Sollte es weitere Moscheen in Hamburg geben?
Altug:
Der Bedarf an Moscheen entscheidet sich daran, wie groß eine Gemeinde wird. Der Islam ist bemüht, mehr zu zentrieren als zu spalten. Statt mehrerer kleiner Moscheen ist eine einzelne für mehr Leute in der Region besser. Der Bedarf heute ist nicht gedeckt. Wenn Sie zu unserer Centrum-Moschee kommen, denn werden Sie sehen, dass die Menschen draußen beten müssen, weil drinnen kein Platz ist. Wir brauchen neue Moscheen. Ob wir die in Kürze bekommen werden, ist eine finanzielle Frage. Unsere jetzigen Moscheen sind aus der ersten Gründerzeit. Das sind meist Hinterhofmoscheen. Unser Wunsch ist es, die Moscheen für die Gesellschaft sichtbar zu machen.

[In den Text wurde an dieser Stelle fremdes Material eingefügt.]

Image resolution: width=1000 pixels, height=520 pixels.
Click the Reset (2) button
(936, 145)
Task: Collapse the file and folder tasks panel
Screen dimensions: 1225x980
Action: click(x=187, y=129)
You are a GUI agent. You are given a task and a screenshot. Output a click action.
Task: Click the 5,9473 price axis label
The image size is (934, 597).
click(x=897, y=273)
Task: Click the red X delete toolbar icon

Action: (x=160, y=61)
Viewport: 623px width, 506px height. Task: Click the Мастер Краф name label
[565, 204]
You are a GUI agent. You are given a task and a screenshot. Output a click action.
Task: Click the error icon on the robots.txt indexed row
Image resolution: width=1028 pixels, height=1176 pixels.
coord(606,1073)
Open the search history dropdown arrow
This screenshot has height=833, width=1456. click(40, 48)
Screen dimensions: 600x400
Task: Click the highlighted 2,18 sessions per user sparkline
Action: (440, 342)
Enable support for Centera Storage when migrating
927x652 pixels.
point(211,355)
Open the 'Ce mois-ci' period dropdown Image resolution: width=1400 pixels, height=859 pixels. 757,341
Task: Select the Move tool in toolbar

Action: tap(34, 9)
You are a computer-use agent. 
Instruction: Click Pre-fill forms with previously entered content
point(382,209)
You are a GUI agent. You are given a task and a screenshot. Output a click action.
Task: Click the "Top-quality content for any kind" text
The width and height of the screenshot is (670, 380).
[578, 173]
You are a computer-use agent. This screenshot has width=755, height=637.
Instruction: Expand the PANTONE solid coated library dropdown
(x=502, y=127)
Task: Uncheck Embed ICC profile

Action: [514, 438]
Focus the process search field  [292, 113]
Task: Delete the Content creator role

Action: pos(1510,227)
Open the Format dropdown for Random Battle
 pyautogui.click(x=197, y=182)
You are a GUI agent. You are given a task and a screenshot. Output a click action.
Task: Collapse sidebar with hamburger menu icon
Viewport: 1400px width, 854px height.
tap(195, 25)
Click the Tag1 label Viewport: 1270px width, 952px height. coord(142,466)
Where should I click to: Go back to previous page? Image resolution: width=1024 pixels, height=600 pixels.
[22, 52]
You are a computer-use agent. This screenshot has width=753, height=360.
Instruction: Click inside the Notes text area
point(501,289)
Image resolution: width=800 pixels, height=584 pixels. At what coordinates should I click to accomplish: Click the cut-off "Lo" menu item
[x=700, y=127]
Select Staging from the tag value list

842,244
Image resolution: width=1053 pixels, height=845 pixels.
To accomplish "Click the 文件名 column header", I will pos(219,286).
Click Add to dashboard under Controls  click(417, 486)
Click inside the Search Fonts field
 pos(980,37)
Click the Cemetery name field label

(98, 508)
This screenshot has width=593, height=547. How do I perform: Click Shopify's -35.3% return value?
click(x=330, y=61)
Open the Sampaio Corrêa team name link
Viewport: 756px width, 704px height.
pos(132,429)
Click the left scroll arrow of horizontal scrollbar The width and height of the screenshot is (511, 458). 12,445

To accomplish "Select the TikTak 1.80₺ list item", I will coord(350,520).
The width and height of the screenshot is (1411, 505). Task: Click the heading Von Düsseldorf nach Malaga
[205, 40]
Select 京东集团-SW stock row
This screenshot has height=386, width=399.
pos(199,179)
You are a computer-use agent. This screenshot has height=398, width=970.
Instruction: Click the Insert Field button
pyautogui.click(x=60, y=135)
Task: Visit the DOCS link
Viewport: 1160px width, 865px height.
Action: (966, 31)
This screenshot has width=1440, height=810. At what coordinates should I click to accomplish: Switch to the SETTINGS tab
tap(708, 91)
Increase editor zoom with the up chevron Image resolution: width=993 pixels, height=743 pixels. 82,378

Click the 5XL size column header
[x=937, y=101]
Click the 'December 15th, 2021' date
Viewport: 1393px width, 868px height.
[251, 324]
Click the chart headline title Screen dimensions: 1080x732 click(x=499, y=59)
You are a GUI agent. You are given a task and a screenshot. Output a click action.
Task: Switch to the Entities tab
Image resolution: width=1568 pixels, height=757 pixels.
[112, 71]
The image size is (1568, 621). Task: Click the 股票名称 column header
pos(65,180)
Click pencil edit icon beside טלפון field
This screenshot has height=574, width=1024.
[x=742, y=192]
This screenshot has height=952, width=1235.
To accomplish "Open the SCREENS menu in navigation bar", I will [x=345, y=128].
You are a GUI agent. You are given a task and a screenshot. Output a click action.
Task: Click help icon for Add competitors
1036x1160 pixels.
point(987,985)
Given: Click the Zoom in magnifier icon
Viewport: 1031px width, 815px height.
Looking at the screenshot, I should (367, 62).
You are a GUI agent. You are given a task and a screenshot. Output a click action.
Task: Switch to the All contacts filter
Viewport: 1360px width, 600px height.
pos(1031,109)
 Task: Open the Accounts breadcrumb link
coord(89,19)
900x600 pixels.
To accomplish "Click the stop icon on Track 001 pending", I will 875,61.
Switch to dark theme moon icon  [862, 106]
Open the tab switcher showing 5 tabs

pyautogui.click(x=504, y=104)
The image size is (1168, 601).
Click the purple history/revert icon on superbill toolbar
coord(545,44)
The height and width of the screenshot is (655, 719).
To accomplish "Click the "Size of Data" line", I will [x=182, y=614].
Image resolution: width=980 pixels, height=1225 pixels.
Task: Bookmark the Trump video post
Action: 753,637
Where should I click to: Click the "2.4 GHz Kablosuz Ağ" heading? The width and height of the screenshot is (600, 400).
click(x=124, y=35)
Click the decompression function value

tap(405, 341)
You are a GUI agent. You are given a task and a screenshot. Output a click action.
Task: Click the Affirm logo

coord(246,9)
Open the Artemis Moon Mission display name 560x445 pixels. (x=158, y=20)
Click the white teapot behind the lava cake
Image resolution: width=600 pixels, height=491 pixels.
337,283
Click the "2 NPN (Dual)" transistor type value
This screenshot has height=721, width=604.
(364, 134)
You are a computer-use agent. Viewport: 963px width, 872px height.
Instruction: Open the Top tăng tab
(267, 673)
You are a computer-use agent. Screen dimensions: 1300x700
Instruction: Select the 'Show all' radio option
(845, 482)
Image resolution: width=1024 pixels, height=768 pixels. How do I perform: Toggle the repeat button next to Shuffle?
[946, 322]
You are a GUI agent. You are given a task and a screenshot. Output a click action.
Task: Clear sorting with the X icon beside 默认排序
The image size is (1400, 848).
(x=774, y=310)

Und hörbar zu machen mit einem Muezzin-Ruf?
Altug:
Jeder Moslem wünscht sich diesen Ruf öffentlich. Aber es muss einen Konsens dafür in der Gesellschaft geben. Wir respektieren die Haltung der Mehrheitsgesellschaft.
Jaschke:
Wir Christen unterstützen den Bau von Moscheen, von schönen Moscheen. Die Menschen müssen spüren, dass der Glaube etwas mit Schönheit und Kultur zu tun hat. Muslime sind aber nicht die kulturelle Mehrheit in Deutschland. Es darf sich daher keine Parallelwelt um eine Moschee herum entwickeln. Die Bank, das Reisebüro, die Geschäfte – das ist dann fast schon eine islamische Parallelwelt, eine Insel in einem Stadtteil.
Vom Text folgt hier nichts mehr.